I suppose, after the Great War, and the horrors of the trenches, it was some comfort to those who lost loved ones. But if the human race keeps on thinking there are otherworldly rewards in whatever Paradise, martyrdom cults could ultimately destroy us all. Suicidal folk with nukes are a frightening prospect, and it all stems from this propensity toward magical thinking and lack of respect for this life.
The Mighty Thor
13th March 2004, 09:44 AM
Originally posted by CFLarsen
And I will reply to you in the upcoming newsletter from SkepticReport. It is a subject worthy of one. :)
(Sign up at www.skepticreport.com)
I look forward to reading it and to hearing what others think on the matter, too. Most of the techniques have been reported in books, but, as you will be aware, you have to know where to look.
magicflute
13th March 2004, 10:12 AM
Malcolmdl,
The response to your question about the "brujo" is that the term can be translated as "witch" or "warlock". It refers to anyone using witchcraft or black magic to do good or bad. You have "Santeria", "Palo Mayombe" , "Candomble", "Vudu" at al. The latest epidemic is from scum that you often see on TV commercial in the Latin stations offering their services. These bloodsuckers attribute ANYTHING wrong in your life as a 'maleficio" or spell. They offer to help you get rid of the spell for a fee or course. The big problem is once they get their hooks on you they wont let go. There are some that still do the blood in the egg trick. The last 'case' of this type I helped on was a variation. Human hair in the egg. I am planning expose some of these frauds publicly as soon as my schedule permits since this is bound to be a long term project. I would like to use hidden audio and video. Perhaps I will talk to Randi to get some advice, since he has had vast experience with public exposure. Until now I have been involved on a one to one basis mostly. Maybe I can get one of the Latin stations to do a piece on the results, but I am not too hopeful. Since I often see Walter Mercado spewing his brand of horoscope nonsense on their station, and even during news broadcasts!!! It's a very uphill battle.
The Mighty Thor
15th March 2004, 03:58 AM
Originally posted by magicflute
Malcolmdl,
The response to your question about the "brujo" is that the term can be translated as "witch" or "warlock". It refers to anyone using witchcraft or black magic to do good or bad. You have "Santeria", "Palo Mayombe" , "Candomble", "Vudu" at al. The latest epidemic is from scum that you often see on TV commercial in the Latin stations offering their services. These bloodsuckers attribute ANYTHING wrong in your life as a 'maleficio" or spell. They offer to help you get rid of the spell for a fee or course. The big problem is once they get their hooks on you they wont let go. There are some that still do the blood in the egg trick.
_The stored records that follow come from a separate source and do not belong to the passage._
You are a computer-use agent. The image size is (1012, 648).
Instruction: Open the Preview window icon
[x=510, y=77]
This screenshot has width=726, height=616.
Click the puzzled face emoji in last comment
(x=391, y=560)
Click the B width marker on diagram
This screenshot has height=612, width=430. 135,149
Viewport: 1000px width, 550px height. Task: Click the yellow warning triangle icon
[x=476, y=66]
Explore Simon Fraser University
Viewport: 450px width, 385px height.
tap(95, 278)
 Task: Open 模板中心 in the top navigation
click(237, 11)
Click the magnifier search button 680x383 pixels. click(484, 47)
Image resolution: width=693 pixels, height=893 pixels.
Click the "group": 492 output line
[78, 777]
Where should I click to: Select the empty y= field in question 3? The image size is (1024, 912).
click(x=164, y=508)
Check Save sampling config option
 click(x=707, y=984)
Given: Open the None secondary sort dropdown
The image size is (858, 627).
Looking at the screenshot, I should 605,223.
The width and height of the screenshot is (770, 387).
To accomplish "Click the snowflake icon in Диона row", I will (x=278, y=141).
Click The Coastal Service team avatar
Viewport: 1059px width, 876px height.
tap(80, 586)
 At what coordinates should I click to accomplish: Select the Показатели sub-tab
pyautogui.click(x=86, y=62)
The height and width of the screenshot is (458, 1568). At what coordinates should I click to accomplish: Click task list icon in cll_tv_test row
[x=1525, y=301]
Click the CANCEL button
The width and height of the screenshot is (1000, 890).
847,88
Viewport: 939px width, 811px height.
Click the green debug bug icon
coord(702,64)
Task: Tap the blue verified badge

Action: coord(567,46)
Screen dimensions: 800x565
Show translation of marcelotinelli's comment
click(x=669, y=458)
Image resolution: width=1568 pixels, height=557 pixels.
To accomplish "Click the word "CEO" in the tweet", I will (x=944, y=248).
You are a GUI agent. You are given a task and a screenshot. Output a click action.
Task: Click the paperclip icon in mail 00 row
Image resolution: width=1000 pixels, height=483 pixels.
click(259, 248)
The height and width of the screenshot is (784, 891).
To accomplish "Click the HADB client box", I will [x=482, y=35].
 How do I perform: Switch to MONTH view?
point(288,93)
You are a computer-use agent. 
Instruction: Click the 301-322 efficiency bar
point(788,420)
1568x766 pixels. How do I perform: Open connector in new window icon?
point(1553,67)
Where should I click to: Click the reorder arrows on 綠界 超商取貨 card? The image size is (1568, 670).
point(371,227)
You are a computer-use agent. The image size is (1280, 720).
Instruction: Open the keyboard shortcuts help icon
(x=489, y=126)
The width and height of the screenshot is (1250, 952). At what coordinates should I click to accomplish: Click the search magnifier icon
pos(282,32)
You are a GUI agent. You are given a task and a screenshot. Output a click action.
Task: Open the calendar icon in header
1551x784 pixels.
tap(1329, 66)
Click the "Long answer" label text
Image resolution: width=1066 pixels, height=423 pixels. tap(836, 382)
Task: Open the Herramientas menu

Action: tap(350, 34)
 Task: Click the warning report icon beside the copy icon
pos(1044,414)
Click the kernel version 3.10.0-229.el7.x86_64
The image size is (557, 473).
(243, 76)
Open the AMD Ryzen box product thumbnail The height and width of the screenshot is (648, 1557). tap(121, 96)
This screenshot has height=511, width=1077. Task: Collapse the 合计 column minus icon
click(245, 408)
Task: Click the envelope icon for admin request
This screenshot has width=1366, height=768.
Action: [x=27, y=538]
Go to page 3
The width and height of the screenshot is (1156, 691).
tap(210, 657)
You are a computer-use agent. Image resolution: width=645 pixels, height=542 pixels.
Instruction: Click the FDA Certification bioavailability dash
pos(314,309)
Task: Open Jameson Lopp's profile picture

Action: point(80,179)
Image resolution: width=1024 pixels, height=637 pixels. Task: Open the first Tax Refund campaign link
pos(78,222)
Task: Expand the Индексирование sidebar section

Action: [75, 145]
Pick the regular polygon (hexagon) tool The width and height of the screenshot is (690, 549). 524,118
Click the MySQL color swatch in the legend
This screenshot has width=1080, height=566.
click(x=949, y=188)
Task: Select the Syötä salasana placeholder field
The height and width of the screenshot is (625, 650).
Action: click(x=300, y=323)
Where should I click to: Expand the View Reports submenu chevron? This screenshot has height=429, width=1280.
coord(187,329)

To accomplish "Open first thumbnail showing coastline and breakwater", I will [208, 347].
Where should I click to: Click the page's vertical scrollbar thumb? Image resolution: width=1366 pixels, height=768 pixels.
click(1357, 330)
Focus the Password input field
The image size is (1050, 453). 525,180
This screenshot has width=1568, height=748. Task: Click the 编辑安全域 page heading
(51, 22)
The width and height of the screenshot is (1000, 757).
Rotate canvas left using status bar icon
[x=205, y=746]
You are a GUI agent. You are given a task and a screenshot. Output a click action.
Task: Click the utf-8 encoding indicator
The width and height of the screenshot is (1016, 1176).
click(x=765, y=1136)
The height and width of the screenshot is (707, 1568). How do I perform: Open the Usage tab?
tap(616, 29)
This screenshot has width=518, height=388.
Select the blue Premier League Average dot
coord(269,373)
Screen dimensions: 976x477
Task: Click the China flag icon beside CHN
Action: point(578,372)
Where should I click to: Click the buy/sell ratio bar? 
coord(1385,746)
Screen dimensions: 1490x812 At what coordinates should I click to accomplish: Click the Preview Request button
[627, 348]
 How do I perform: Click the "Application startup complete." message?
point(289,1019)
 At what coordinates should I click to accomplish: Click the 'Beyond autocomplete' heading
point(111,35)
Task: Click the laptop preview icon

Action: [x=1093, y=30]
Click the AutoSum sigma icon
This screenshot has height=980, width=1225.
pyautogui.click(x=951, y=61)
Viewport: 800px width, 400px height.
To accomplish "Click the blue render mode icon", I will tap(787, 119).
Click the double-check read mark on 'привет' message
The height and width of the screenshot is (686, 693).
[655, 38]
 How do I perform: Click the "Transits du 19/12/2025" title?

The last 'case' of this type I helped on was a variation. Human hair in the egg. I am planning expose some of these frauds publicly as soon as my schedule permits since this is bound to be a long term project. I would like to use hidden audio and video. Perhaps I will talk to Randi to get some advice, since he has had vast experience with public exposure. Until now I have been involved on a one to one basis mostly. Maybe I can get one of the Latin stations to do a piece on the results, but I am not too hopeful. Since I often see Walter Mercado spewing his brand of horoscope nonsense on their station, and even during news broadcasts!!! It's a very uphill battle.
All I can say is: "Watch your back!"
Mike D.
27th August 2007, 05:12 PM
civer56,
I am bumping up this thread from long ago for you, since you recommended that people look into Mrs. Piper. As you can see, she has been discussed here at JREF before. I recommend starting at the beginning of the thread and reading through it, if you feel you'd find it interesting.